The latest one, also filed in the southern New York district court, alleged that the Bahamian broker/dealer and its principal had operated “unlawfully” in the US in selling $100 million worth of stocks.

They were also accused of participating in an alleged “illegal unregistered offering and sale” for Magnum d’Or, a small, thinly-traded company.

Mr Moree told Tribune Business yesterday: “It goes without saying that Warren and Gibraltar are going to fight this claim. They don’t believe they did anything wrong, and I’m instructed by his US attorney that he thinks he [Mr Davis] has a very strong case.”

Turning to the particulars of the SEC case against his clients, Mr Moree said it was true that Gibraltar and Mr Davis had sworn affidavits identifying the Bahamian broker/dealer as the beneficial owner of brokerage accounts in which funds and securities were held.

But he alleged that the SEC “failed to state” that Gibraltar and Mr Davis had sworn secondary affidavits, which were filed with the US regulator, identifying the beneficial owners (its clients) of the funds and securities within its accounts.

“I understand that’s a fairly regular procedure for brokers holding funds on their clients’ behalf,” Mr Moree said.

“The other major part we think the SEC failed to indicate, which will come to light in the fullness of time, is that Mr Davis was really doing this through two brokers....

“What they [Mr Davis and Gibraltar] are relying on is that they had advice from both companies, as well as legal advice, that there was no requirement to register with the SEC.

“They were advised that as long as they were brokering through a licensed dealer, there was no need to register.”

Mr Moree added: “A matter Warren feels very strongly about, and his lawyer, is the fact they’ve added Warren’s name to this.

“Gibraltar was not a shell company. It was a going concern, and had a fairly large staff for this jurisdiction.”

The Bahamian attorney suggested that the SEC had deliberately failed to separate the corporate entity from its principal, and added: “We feel this is a bullying tactic in order to pressure him to co-operate, although there have been no overtures made at this time.

“This is very unfortunate, and is affecting Warren and his family. In the fullness of time, we feel Warren will be vindicated, and that he did nothing wrong.

“He hasn’t been served at this point, although he’d not evading service. Hopefully, this can proceed, and the first order of business will be to try and get Warren’s name removed.”

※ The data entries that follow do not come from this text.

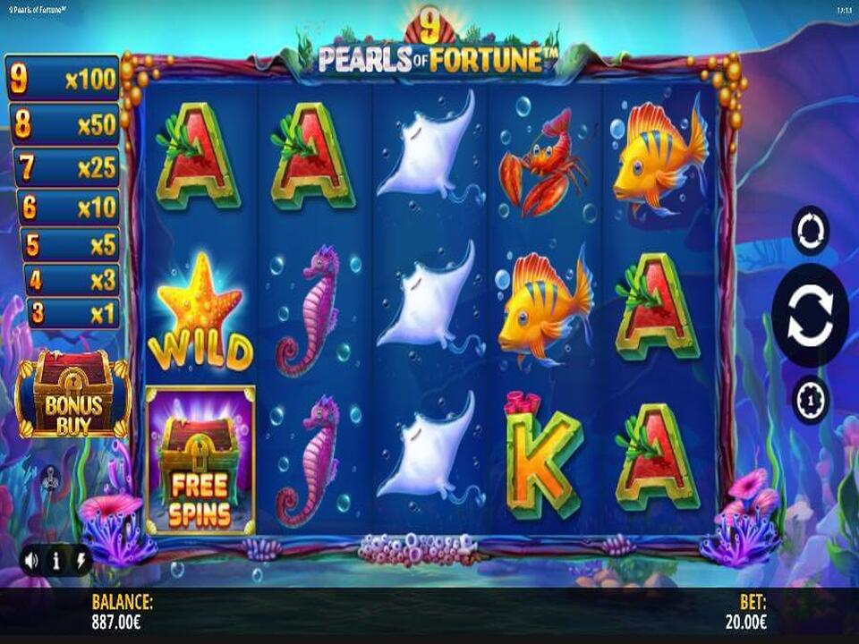
Task: Open the game info paytable
Action: tap(55, 560)
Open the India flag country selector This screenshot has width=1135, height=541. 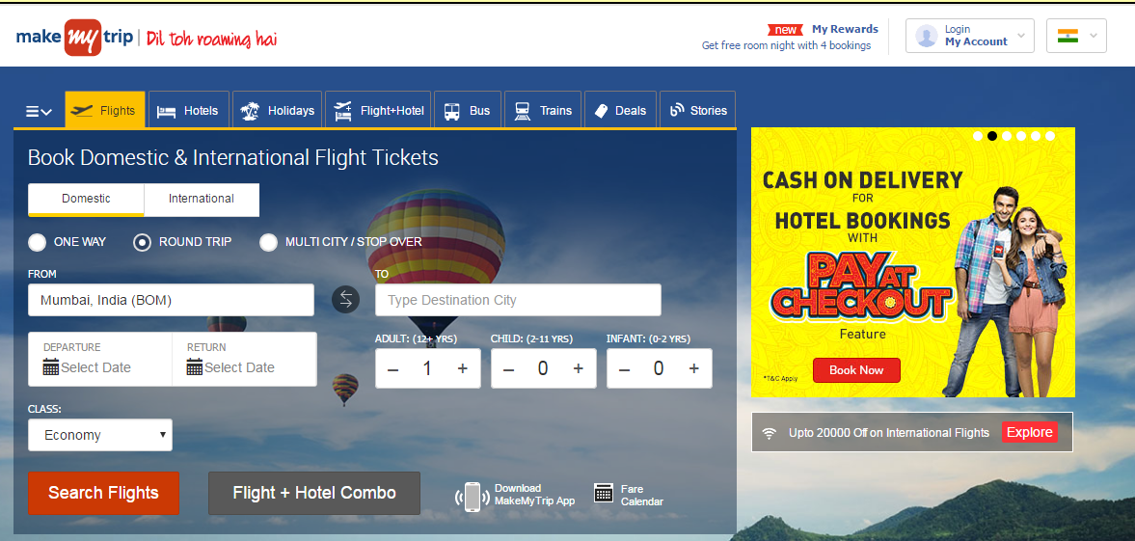(x=1076, y=36)
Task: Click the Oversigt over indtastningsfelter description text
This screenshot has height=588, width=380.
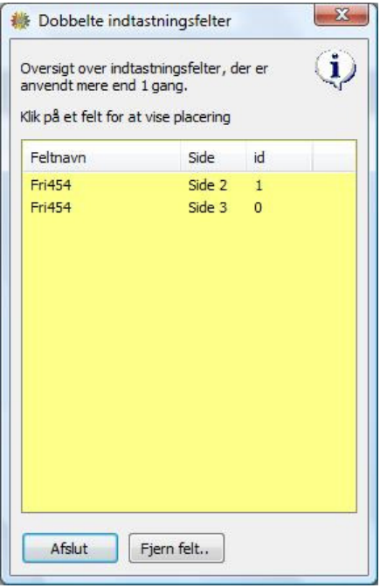Action: coord(144,77)
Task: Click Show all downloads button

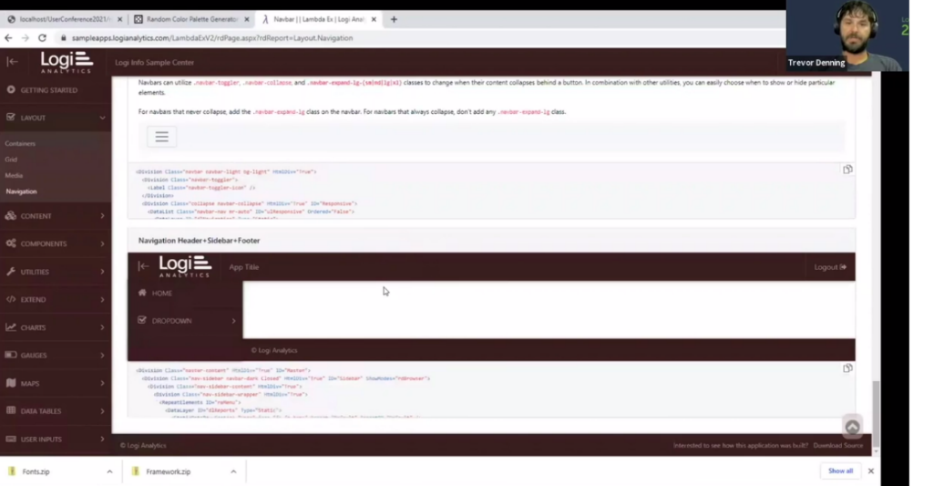Action: (840, 470)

In its first lawsuit, brought just a month ago, the SEC charged Mr Davis and Gibraltar with participating in an alleged $11 million multinational fraud by falsifying affidavits and documents.

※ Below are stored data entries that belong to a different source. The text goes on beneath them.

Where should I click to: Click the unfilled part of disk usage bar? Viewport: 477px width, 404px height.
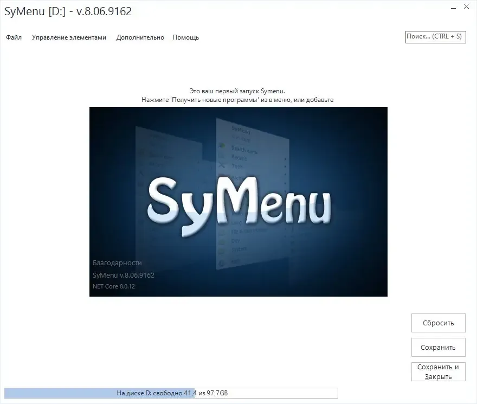click(x=266, y=393)
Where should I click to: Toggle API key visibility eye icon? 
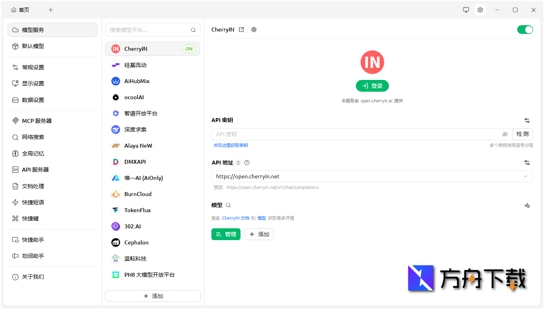click(x=505, y=134)
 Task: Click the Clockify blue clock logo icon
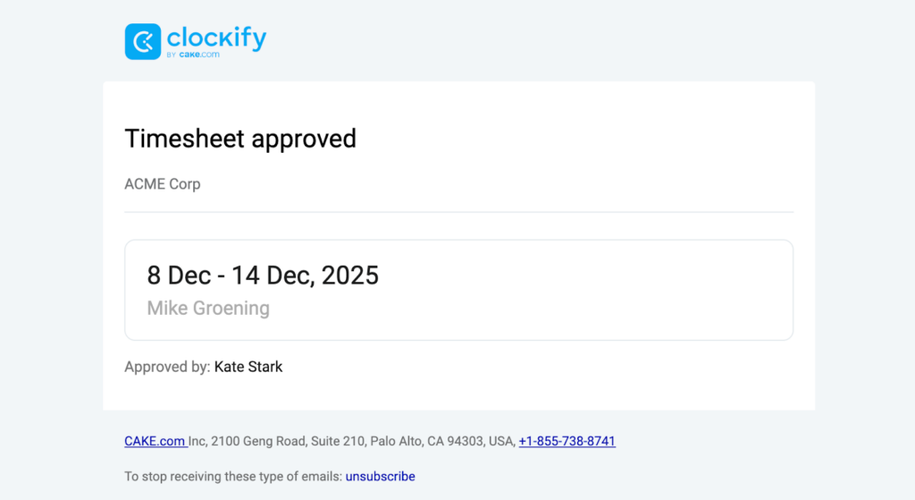[143, 41]
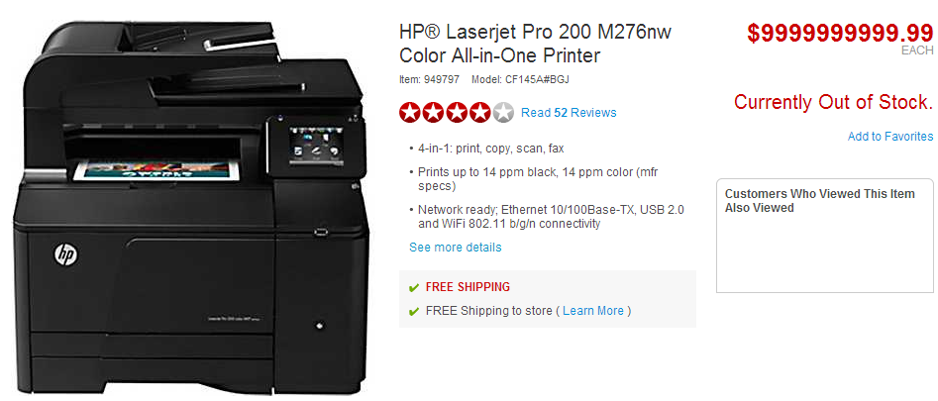The height and width of the screenshot is (401, 938).
Task: Click printer touchscreen display in image
Action: [x=317, y=146]
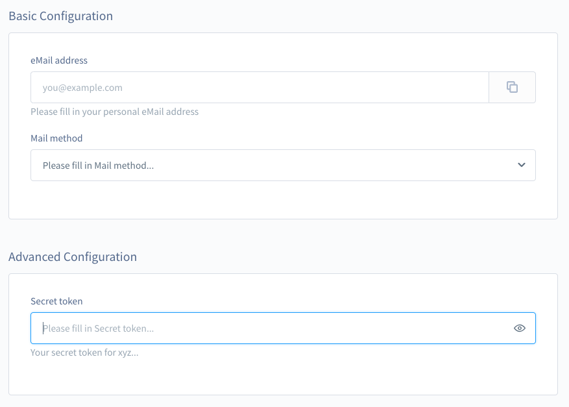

Mr Davis previously denied any wrongdoing there, and Mr Moree said yesterday: “Gibraltar and Warren were certainly not complicit in that, and fulfilled all requirements under US and Bahamian law.”

The SEC alleged in the latest action that between March 2008 through August 2012, Gibraltar sold approximately $100 million of low-priced microcap securities on behalf of US customers, earning commissions of between 2-3 per cent on these trades.

In the Magnum d’Or case, some 10 million shares were allegedly sold by Gibraltar on behalf of US customers, netting proceeds of more than $11.384 million.

These shares were sold via 600 transactions between November 2008 and December 2009, with Gibraltar wiring $7.175 million in proceeds back to Magnum d’Or.

The latest SEC lawsuit against Gibraltar and Mr Davis was similar to regulatory action taken against them by the British Columbia Securities Commission in Canada, which found the company guilty of advising on – and trading in – securities in that state despite not being registered to do so.

The outcome resulted in Mr Davis closing Gibraltar down, with the broker/dealer still in the process of winding-up its operations, shutting 1,224 accounts and returning funds/securities to clients.

In announcing the closure, Mr Davis said it was taking $1.5 million, and 15 jobs, out of the Bahamian economy. He added that the move came in response to reputational damage inflicted by the British Columbia Securities Commission.